02. What defines the difference between a “political community” and a “piratical community”? Is there a way to decide on the nature of a community that is scientific rather than political? In Theory of the Partisan, Schmitt holds strong to the position that pirates must be regarded as strictly non-political figures, since their “evil deeds” are “focused on booty” or, alternatively, since the irregularity of the pirate lacks any relation to regularity (14, 70). Nevertheless, his own theory of the “political,” renders his position on piracy untenable. If the political is “the utmost degree of intensity of a union or separation, of an association or dissociation,” and if the concepts of friend, enemy, and struggle acquire their “real meaning” from the fact that they all relate, in a specific sense, to the “real possibility of physical killing,” then pirate crews formed a unity that was deeply political rather than territorial (The Concept of the Political 26, 33). It may be argued that those pirate crews that fought and died to maintain a certain mode of existence, no matter what we may think of them, can hardly be defined as apolitical. More generally, as the history of European colonial strategies in the nineteenth century demonstrates, we must recognize that the depoliticization implicit in the accusation of piracy has often been employed as a political instrument for domination.
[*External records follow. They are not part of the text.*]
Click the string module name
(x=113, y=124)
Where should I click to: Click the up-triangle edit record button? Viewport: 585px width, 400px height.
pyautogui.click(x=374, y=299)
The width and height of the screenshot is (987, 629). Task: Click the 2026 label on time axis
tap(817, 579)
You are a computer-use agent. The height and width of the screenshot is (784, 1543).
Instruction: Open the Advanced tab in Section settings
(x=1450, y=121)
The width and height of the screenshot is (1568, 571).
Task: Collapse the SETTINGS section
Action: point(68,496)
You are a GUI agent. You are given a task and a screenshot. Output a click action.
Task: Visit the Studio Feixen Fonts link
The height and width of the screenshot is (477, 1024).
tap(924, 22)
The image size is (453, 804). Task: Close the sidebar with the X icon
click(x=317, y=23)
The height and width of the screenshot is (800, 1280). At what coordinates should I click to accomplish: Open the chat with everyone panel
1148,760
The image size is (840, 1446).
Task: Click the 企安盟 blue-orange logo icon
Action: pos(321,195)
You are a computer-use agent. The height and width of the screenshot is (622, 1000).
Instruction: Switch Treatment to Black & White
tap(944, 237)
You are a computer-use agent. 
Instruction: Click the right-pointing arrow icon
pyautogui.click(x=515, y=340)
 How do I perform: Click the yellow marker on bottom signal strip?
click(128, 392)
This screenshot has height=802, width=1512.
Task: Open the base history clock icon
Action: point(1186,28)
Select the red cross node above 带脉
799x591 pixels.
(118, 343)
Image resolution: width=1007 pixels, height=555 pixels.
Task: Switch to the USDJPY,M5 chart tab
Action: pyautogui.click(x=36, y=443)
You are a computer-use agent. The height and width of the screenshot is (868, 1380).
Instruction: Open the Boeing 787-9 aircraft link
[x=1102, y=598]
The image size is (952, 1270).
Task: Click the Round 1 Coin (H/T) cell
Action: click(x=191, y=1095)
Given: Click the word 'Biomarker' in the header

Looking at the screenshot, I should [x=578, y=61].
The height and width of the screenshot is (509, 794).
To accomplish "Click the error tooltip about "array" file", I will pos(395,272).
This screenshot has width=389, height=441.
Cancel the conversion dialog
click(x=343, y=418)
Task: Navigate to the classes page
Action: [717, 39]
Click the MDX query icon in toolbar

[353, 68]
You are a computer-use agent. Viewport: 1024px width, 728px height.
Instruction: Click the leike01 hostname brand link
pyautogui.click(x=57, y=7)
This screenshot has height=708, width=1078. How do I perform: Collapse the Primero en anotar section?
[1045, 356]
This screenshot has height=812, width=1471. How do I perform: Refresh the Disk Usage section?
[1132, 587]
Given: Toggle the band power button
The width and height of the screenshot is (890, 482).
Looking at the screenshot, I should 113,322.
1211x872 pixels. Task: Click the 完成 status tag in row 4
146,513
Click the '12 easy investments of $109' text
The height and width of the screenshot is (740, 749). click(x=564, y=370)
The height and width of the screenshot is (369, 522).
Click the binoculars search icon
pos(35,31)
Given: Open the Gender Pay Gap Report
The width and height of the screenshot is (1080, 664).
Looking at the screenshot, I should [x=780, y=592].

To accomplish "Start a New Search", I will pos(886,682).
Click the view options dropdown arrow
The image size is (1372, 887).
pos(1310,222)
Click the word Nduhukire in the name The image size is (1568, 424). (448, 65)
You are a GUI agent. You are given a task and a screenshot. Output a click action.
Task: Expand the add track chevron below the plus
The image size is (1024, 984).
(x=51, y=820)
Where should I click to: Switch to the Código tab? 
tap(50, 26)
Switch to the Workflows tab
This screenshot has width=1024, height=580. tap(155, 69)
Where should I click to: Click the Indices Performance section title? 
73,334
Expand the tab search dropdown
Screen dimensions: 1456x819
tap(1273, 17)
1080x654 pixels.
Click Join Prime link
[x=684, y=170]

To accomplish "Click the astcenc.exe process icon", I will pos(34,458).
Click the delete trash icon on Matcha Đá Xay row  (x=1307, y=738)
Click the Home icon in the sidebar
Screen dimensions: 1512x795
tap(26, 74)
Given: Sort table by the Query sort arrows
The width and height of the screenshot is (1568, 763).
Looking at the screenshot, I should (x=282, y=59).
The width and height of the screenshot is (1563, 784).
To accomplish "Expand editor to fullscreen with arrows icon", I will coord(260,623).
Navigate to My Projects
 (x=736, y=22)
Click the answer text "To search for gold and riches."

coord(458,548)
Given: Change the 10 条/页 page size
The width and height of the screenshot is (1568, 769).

03. The pirate, both in its classical forms and in the multifarious forms it can take by analogy, is the paradigmatic denationalized individual. Accordingly, when in 1926 the League of Nations codified the status of pirates in international law it considered them “enemies of the human race and […] outside the law of peaceful people.” It stressed that they were to be considered denationalized subjects, stripped of all belongings: “By committing an act of piracy, the pirate and his vessel ipso facto lose the protection of the State whose flag they are otherwise entitled to fly. Persons engaged in the commissions of such crimes obviously cannot have been authorised by any civilised state to do so” (Matsuda 226).